Ce que nous ne voyons pas est plus important que ce que nous voyons. En avons-nous conscience ? Sommes-nous comme le poisson, au milieu de l’océan, qui interroge : « Il est où l’océan ? ». Nous ne savons plus voir. Nous ne voyons que l’écume des jours et nous oublions la réalité de l’océan. Nos explications raisonnables sont toujours trop étroites, réduites à ce que nous percevons.
C’est comme si on tentait d’expliquer le phénomène vital sans connaître l’air parce qu’on ne le voit pas. Regardons le ciel et la cime des arbres, leur frondaison et nous ne verrons plus le monde de la même façon. “Regardons“ l’air que nous ne voyons pas, il porte les avions comme l’océan porte les bateaux. L’air est là indispensable, comme tant de choses que nous ne voyons pas ou que nous avons oubliées. L’air est ce qu’il y a de plus important, souffle vital. L’invisible est ce qu’il y a de plus important et nous ne le savions plus.
Le monde d’en haut, la pièce d’â côté, la vie intérieure, quels sont les mots pour parler du seul réel, de ce réel que nous ne savons pas voir ? Ce réel au-delà des apparences est l’invisible. L’invisible n’est pas le contraire du visible, c’est le contraire de l’apparence, de l’illusoire, il est comme le silence par rapport au bruit, ce silence plein qui ouvre une relation infinie au temps et à l’espace, ce silence qui nous invite à taire nos agitations, nos impatiences, qui nous ramène à l’essentiel. Quand on a goûté le silence, on aime le silence comme le navigateur, sorti du port aime l’immensité de l’océan. C’est tout simplement la même destination avec l’invisible. Larguer les amarres, sortir des clapotis du port, relever l’ancre de nos attachements, de nos certitudes et conditionnements. Entrer dans l’invisible. Oui, entrer car c’est à l’intérieur que se trouve l’invisible. Entrer comme on franchit un voile au-delà des apparences.
L’invisible, c’est là que se manifeste la force de l’amour, l’énergie universelle. Il n’y a pas de matière, tout est énergie. Renversement de l’apparence, le temps est éternité dans le présent que nous vivons. Vitalité et tumulte du monde, multitude des êtres vivants, loi de la nature, infini de l’univers. À tout cela répond le cœur du vivant, cœur qui bat au rythme de la respiration, souffle éternel, esprit fécondant. La vie comme un fleuve, le fleuve qui ne se comprend que dans sa source jaillissante, si petite qu’on ne peut soupçonner, imaginer la promesse de cette source. Confiance. L’accomplissement du fleuve, c’est l’océan.

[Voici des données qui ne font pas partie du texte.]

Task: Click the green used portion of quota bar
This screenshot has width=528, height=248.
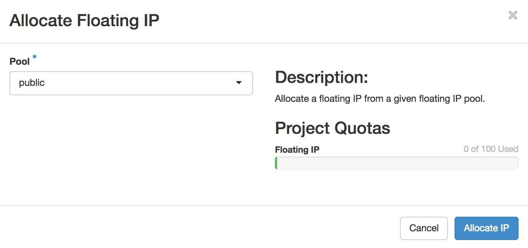Action: 276,163
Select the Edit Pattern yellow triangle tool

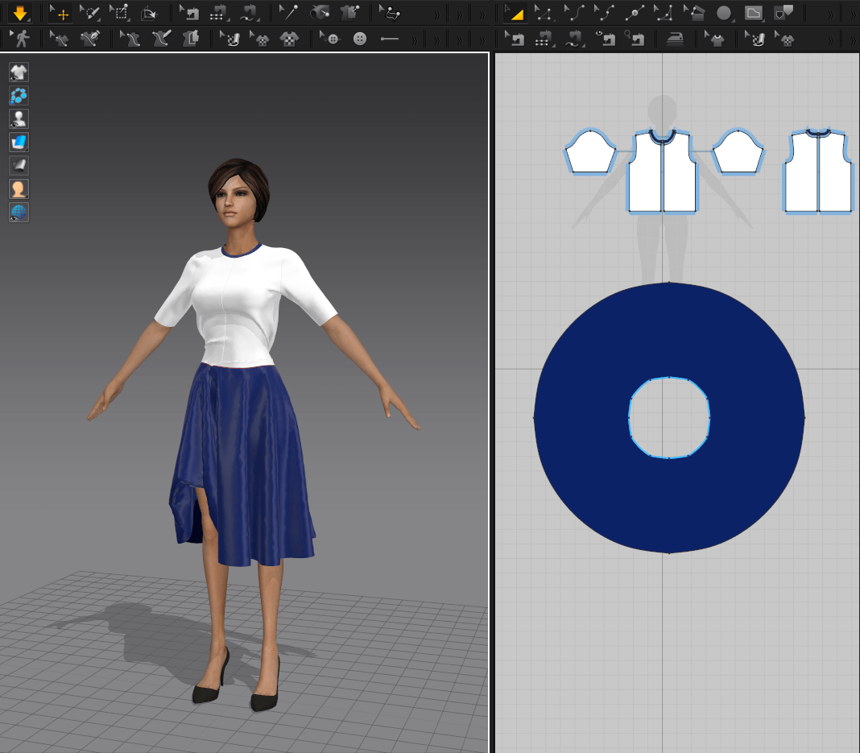point(514,13)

Il n’y a pas à ré-enchanter le monde. Il y a seulement à prendre conscience, à recevoir et accepter que le monde est “enchanté“, plus sacré, plus beau que ce que nous en voyons prosaïquement, qu’il est sacré tout simplement. Et que nous ne savions plus le voir. Plus mystérieux, complexe, que nous ne savons plus tout ce que nous en savions.

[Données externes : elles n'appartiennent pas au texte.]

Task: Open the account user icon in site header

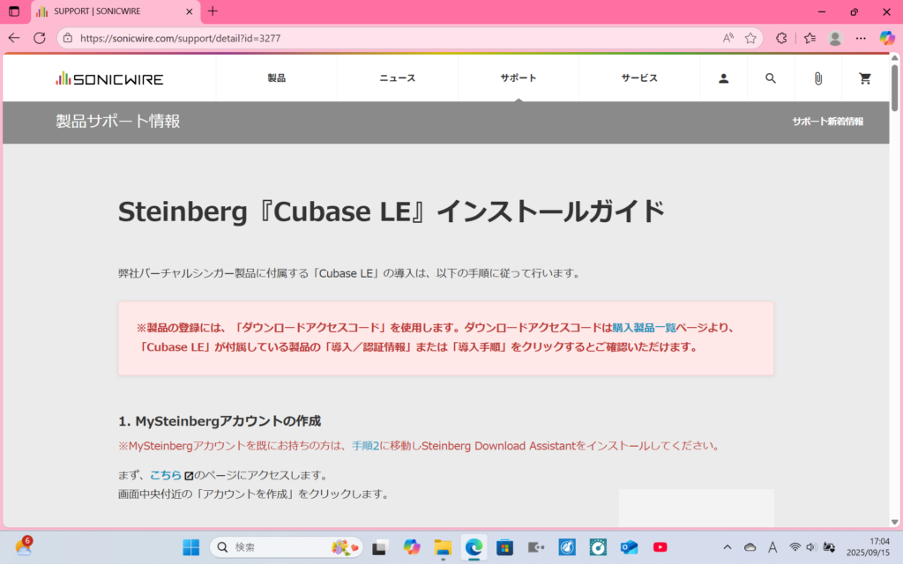Action: [723, 78]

Recevoir et accepter cette vision du réel. Et tout ce sera tellement simple… Simple ne veut pas dire facile. Pour changer de regard, de plan, voir autre chose que ce que nous voyons superficiellement, nous devons fortifier notre intelligence spirituelle, lui accorder chaque jour du temps pour penser large, accueillir, contempler, louer et rendre grâce. Tout est déjà là et nous ne l’avions pas vu., obsédés, aveuglés par les fausses évidences et nos courses illusoires. Entrons donc dans l’incréé, le réel, vivons l’éternel présent ou tout est mû par la force de l’amour, l’énergie du pur amour. Avec un mot de passe qu’on voudrait universel : Aimer plus, jugez moins. Entrer dans la confiance. Évacuer les idôles pour être avec l’Ultime Réalité qu’on appelle Dieu, plus grand que toutes les représentations que je pourrais en faire, si simple et proche. Retrouver la simplicité de l’enfant, admirer l’abandon du vieillard, se laisser façonner, emporter, ne faire plus qu’un avec le seul vrai. Là où est l’océan.